Bank of America Merrill Lynch executive John Thiel's move last week to
call for a “best interest” standard of care and for working with the Labor Department marks a turning point in the debate over a fiduciary standard, industry observers and proponents of a uniform standard said.
Rather than treating it as a “force to be reckoned with,” Merrill Lynch has turned the fiduciary standard into a competitive advantage, said Blaine Aikin, chief executive of fi360, a fiduciary consulting firm. Betting on a controversial proposal from the Labor Department also gives more credibility to the wirehouse's push for goals-based wealth management and puts pressure on other major brokerage firms to speak up, Mr. Aikin and others said.
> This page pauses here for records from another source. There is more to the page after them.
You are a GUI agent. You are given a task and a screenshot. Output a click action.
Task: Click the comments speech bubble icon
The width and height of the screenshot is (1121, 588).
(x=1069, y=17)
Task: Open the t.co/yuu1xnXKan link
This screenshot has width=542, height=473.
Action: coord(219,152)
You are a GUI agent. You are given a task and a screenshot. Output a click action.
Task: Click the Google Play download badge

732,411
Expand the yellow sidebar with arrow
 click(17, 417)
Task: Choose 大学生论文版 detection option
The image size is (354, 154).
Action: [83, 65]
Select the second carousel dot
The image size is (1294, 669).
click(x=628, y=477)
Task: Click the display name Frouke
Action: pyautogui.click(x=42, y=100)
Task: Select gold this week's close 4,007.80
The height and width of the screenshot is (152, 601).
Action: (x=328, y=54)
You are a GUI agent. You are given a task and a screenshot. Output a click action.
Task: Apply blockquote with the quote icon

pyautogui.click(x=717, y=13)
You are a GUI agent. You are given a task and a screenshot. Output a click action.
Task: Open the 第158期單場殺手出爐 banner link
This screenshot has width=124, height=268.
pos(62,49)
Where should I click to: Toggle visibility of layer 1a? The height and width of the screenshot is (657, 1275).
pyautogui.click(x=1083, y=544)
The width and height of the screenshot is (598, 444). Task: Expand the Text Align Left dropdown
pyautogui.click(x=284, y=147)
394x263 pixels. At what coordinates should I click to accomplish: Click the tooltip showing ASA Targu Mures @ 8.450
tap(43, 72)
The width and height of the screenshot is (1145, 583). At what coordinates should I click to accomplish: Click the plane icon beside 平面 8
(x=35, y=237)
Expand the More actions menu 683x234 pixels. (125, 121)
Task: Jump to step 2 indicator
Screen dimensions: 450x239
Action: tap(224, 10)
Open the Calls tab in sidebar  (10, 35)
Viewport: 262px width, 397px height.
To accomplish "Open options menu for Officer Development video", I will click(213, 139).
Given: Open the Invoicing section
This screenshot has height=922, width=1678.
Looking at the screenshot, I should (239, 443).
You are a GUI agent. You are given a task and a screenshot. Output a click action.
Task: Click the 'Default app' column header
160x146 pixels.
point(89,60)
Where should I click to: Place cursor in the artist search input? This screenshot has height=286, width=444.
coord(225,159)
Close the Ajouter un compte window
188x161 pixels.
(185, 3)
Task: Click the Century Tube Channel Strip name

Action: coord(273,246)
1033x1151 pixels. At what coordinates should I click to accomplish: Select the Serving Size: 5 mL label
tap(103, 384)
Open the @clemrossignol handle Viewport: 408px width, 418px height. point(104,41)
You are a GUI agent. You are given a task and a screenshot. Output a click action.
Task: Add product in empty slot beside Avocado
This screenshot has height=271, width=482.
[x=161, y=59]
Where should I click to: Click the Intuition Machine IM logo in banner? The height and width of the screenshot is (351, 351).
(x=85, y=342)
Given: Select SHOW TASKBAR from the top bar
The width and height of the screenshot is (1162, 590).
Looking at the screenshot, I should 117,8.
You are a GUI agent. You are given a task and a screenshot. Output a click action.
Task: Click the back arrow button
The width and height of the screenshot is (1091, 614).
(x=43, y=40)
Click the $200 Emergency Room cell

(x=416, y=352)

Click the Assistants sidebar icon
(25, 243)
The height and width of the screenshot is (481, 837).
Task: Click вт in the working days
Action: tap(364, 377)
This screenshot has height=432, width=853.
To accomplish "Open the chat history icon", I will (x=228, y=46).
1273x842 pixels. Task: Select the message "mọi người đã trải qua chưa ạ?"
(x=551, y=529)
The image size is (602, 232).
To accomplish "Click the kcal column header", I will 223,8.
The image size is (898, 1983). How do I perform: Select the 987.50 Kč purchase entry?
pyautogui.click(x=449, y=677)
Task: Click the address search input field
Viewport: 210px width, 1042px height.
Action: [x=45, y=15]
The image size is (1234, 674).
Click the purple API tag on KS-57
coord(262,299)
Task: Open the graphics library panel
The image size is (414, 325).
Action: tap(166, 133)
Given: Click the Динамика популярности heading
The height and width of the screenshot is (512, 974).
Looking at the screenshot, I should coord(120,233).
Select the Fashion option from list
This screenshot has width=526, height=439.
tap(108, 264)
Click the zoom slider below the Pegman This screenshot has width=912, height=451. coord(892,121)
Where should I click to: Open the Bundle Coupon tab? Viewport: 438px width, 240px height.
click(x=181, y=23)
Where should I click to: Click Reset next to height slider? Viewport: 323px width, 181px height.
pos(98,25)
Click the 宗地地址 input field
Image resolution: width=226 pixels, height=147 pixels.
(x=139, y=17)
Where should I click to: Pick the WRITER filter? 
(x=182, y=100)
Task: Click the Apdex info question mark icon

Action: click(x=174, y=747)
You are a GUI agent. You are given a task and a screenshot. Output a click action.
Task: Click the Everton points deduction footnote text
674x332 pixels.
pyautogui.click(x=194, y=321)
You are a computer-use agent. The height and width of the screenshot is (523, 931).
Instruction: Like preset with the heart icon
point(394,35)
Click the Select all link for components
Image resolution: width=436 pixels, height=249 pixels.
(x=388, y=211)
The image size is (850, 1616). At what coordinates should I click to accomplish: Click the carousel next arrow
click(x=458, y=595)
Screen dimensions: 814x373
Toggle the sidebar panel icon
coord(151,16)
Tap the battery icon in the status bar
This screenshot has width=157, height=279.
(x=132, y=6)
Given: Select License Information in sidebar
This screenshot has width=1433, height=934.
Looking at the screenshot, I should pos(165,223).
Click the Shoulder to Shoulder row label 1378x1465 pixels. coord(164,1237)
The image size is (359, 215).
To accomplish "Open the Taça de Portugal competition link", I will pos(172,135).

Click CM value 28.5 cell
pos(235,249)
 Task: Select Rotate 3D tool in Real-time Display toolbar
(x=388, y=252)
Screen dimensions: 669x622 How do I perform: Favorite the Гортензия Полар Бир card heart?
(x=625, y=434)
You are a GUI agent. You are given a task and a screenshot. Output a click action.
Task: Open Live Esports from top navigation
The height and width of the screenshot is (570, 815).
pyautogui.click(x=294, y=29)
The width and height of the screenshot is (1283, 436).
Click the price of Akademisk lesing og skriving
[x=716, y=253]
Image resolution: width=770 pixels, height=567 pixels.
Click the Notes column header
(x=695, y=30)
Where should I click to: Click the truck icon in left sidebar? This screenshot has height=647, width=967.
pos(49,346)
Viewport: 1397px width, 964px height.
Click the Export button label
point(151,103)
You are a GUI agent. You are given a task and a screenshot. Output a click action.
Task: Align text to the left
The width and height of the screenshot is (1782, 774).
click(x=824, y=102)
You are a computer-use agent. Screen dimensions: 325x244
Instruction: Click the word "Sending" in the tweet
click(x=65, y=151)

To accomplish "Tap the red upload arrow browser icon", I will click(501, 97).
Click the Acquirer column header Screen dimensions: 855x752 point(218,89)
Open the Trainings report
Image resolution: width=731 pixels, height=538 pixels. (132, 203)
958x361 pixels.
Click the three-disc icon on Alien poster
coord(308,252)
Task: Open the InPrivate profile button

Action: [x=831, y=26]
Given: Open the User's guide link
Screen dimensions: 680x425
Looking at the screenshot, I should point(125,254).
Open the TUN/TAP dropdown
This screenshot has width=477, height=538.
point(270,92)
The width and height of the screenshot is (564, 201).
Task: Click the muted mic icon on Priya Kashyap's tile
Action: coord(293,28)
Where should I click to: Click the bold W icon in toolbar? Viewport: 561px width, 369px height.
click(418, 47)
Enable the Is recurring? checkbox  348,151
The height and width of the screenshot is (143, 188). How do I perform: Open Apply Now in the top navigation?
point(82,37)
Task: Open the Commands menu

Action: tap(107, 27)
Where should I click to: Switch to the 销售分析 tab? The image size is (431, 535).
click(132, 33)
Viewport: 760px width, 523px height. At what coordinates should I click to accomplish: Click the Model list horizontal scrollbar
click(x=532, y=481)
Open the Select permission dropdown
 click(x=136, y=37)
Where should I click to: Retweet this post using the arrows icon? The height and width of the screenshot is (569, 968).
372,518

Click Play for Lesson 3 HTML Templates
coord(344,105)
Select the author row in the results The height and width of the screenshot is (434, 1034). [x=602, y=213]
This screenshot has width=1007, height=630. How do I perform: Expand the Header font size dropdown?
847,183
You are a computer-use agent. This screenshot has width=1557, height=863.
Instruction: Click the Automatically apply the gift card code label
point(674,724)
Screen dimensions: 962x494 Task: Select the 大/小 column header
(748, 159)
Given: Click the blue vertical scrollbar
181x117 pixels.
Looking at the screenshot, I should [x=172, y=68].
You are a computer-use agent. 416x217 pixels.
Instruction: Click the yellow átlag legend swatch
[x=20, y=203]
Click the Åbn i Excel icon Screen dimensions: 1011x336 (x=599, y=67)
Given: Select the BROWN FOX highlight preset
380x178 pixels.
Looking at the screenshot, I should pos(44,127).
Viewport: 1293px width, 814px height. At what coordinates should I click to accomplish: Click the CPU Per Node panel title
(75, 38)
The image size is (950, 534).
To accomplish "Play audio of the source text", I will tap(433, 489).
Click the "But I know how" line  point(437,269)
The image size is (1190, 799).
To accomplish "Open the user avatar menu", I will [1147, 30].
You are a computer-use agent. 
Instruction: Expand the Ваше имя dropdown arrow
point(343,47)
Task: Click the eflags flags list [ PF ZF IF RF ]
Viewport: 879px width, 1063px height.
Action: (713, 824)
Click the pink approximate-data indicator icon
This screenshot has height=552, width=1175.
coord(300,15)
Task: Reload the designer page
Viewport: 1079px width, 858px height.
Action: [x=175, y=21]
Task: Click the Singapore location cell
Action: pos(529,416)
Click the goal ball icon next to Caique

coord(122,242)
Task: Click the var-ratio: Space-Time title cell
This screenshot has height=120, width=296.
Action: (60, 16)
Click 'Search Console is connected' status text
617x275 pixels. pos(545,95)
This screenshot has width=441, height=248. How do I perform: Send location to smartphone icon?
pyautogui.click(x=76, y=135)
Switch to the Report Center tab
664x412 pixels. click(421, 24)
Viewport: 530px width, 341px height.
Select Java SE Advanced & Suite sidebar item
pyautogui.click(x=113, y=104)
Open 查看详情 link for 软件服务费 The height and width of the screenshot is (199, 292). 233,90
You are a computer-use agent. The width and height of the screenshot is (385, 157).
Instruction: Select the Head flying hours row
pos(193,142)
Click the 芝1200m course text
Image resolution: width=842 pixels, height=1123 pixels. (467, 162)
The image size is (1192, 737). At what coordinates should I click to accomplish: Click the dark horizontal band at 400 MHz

“They're saying, 'We're not afraid of that [best-interest standard]. That's how we think the business should be run, and we're not afraid,'” said Barbara Roper, director of investor protection at the Consumer Federation of America.
In voicing his support of that standard, Mr. Thiel broke ranks from top executives at other wirehouses. Indeed, those executives have all said they support a best-interest standard in theory, but have refrained from going so far as to support the DOL proposal.
A spokeswoman for Wells Fargo Advisors, Rachelle Rowe, declined to comment, as did UBS spokesman Gregg Rosenberg. A spokeswoman for Morgan Stanley Wealth Management, Christine Jockle, did not respond to requests for comment.
The Securities Industry and Financial Markets Association has said the DOL's proposal would limit the industry's ability to serve mass-affluent clients because it would hamper their ability to receive commissions. It has offered support for the SEC coming up with a rule, as long as it can preserve certain elements of the brokerage business model.
That stance against the DOL, however, has drawn criticism and painted Wall Street as being opposed to investor interests. A New York Times story from June last year was titled
“Brokers Fight Rule to Favor Best Interests of Customers”. The issue gained more attention when President Barack Obama said that
conflicted advice was costing Americans billions.
Merrill Lynch's move shows that the wirehouses may have more to gain, particularly from a marketing perspective, by supporting the issue, according to Mr. Aikin.
“It's a smart approach to take,” he said. “I do think it puts pressure on [other firms].”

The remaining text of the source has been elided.